Accutane (generic name isotretinoin) was first introduced in 1982 and is an oral drug derived from vitamin A. Essentially Accutane stops oil production in the sebaceous glands and then shrinks those glands. After this happens sebum cannot clog the hair follicle which sets off the chain of events that eventually lead to breakouts. Additionally, Accutane decreases cellular buildup in the follicles, kills the acne bacteria, and even controls inflammation. Once treatment is complete normal oil production returns and sebaceous glands slowly grow larger again, but they never return to be as large as they were originally. But what is remarkable is that after using Accutane most acne sufferers never experience the level of break-out that they did before taking the drug. As such it is the closest thing that can be considered a “cure” for acne. The Food and Drug Administration approves Accutane for the treatment of “severe recalcitrant nodular acne” – in other words acne that is characterized by many inflamed nodules and cysts that are found deep in the skin. Doctors today may also prescribe Accutane to patients who have acne scars or have a tendency to scar.

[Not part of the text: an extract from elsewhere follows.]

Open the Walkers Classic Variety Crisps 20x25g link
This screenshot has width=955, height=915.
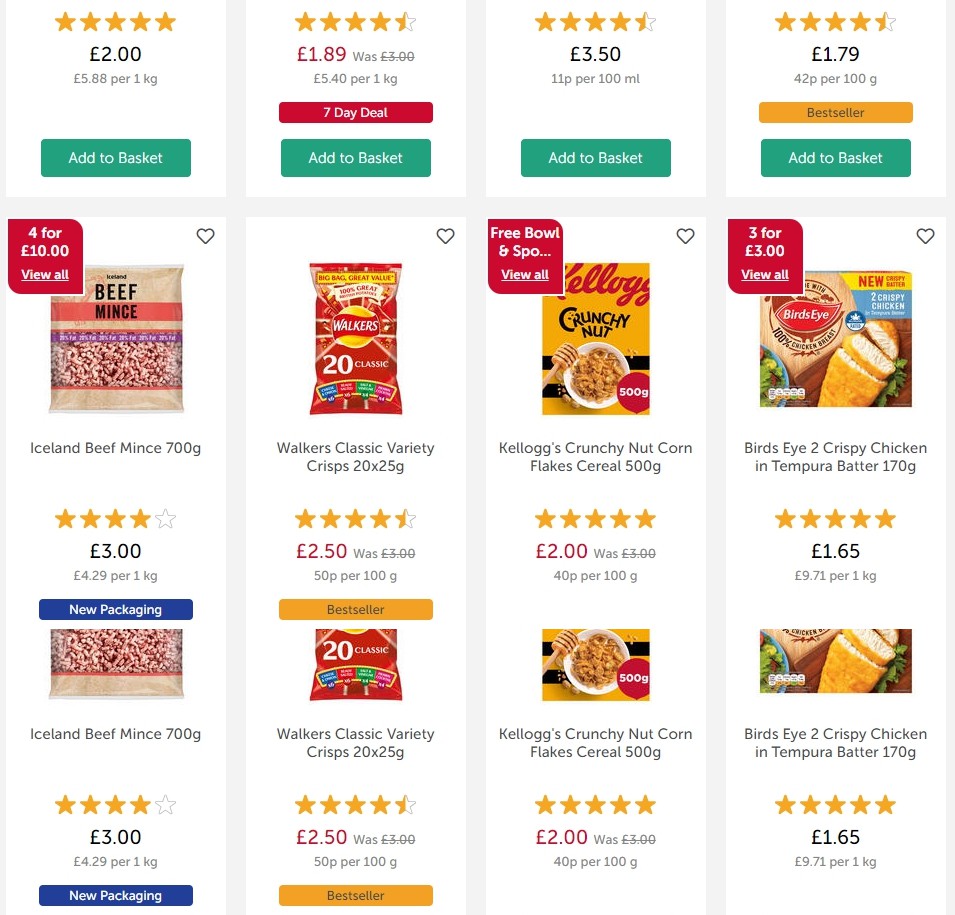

The most common side effect from taking Accutane is very dry and irritated skin. The single most common side effect is excessively dry lips – up to 95% of Accutane patients have this problem. Other side effects include mild nosebleeds, hair loss, aches and pains, rash, increased sun sensitivity, and headaches. And those are the temporary side effects. More severe, though less common side effects, include nausea, depression, severe stomach pain, increased cholesterol levels, and yellowing of the skin. Of course, the most disturbing problems associated with Accutane are very severe birth defects. The risk of birth defects are extremely high if the mother was taking, even a small amount of Accutane, during her pregnancy. Birth defects include heart, brain, and central nervous system defects, abnormally small or asymmetric heads, cleft palates, deformed eyes or ears including infants being born without ears. Accutane babies generally have severe developmental difficulties or can be born mentally retarded. Because of these severe birth defects doctors are cautious about prescribing Accutane to women of childbearing age. If the doctor does decide to prescribe the drug the woman must undergo pregnancy prevention counseling and have two negative pregnancy tests before being given the prescription. Prescriptions are only given on a month by month basis and are only reissued after a negative pregnancy test is obtained. There has been much talk about a link between Accutane and depression, but the number of suicides of Accutane users and those hospitalized for depression are very small when compared to the millions of people in the US who have used Accutane without a problem since its introduction in 1982.
Despite the harsh side effects and the very upsetting birth defects that can occur because of Accutane this drug has provided lasting relief and help to millions of acne sufferers. Though these side effects should not be dismissed lightly the benefits of Accutane must be highlighted. Accutane has proved to be the cure many people have sought for their severe breakouts.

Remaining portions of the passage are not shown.